Balázs Hidvéghi, an MEP for the ruling Fidesz party, responded that the new European Union migration pact provides grounds for “cautious optimism”, adding that his party still needed to review the proposal in greater detail.
Meanwhile, some warn that while the new regulations might look good on paper, implementing them could prove to be an impossible task.
Orsolya Kurucz, an analyst on EU affairs at the pro-government Center for Fundamental Rights told news site Mandiner that recent experience has shown that returning people to their countries of origin is not yet working well, so this might cause member states to be forced to accept illegal migrants against their will, which would lead to the same situation as in 2015, when the migrant crisis broke out. According to Kurucz, the goal should instead be to prevent those individuals who are not entitled to stay here from entering the EU.

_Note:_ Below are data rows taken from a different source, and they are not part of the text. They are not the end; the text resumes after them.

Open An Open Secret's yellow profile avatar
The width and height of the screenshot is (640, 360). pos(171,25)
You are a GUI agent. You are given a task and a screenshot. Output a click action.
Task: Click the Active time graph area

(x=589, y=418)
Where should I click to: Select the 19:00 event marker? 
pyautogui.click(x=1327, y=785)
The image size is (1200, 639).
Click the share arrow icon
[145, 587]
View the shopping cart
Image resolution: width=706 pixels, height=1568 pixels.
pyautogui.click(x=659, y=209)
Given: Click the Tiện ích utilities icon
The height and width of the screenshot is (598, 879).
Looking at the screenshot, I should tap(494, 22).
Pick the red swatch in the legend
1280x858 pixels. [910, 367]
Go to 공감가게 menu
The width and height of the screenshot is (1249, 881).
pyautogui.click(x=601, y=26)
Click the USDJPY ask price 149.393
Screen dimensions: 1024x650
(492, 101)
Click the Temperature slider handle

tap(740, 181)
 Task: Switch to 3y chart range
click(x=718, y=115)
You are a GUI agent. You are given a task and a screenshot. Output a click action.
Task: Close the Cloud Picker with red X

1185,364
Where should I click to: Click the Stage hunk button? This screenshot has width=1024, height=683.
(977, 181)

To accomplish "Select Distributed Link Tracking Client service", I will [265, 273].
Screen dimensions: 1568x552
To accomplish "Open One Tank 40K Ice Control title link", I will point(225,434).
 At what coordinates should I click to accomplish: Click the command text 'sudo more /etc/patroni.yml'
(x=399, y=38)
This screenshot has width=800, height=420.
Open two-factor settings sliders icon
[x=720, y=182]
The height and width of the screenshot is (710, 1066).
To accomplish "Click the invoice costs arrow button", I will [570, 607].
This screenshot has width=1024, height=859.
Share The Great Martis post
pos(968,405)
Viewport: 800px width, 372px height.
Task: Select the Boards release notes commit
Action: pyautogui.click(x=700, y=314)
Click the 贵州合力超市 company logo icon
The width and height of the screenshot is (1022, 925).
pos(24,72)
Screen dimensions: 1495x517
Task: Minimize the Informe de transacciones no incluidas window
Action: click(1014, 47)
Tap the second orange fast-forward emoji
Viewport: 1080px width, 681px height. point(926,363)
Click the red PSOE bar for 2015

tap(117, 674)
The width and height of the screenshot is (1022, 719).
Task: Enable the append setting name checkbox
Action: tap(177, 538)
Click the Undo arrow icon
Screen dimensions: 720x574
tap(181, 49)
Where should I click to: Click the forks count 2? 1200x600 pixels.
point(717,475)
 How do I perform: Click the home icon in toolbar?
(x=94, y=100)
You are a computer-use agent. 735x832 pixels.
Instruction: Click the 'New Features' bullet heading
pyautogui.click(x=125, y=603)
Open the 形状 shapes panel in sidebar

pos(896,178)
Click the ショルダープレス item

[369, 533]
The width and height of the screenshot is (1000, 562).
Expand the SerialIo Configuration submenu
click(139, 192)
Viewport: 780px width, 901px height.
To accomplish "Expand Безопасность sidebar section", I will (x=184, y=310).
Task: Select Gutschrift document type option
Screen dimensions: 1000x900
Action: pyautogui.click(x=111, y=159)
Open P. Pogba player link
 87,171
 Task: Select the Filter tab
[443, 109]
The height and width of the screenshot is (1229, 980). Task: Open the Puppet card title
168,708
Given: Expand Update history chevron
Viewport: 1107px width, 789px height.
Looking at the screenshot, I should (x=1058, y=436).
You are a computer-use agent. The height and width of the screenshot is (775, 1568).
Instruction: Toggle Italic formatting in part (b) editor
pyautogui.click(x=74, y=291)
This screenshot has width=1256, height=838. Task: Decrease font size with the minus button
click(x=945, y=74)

Orbán against new EC proposal
In spite of the initially cautious statements by Fidesz politicians, Prime Minister Viktor Orbán was a lot more direct and critical about the pact.
„Hungary continues to oppose the migrant quota, even if the European Commission’s new migration and refugee package presented on Wednesday uses a different term for it”, he said after his Thursday meeting with Ursula von der Leyen and the prime ministers of the V4 countries.
Orbán said the tone of the EC’s new proposals have improved compared with previous iterations, but the EC’s basic approach had not changed and did not amount to a breakthrough.
A real breakthrough would require the EC to approve the Hungarian proposal that no one should be allowed to enter the territory of the European Union unless a member state chooses, after the appropriate legal proceedings, to let that individual in, he concluded.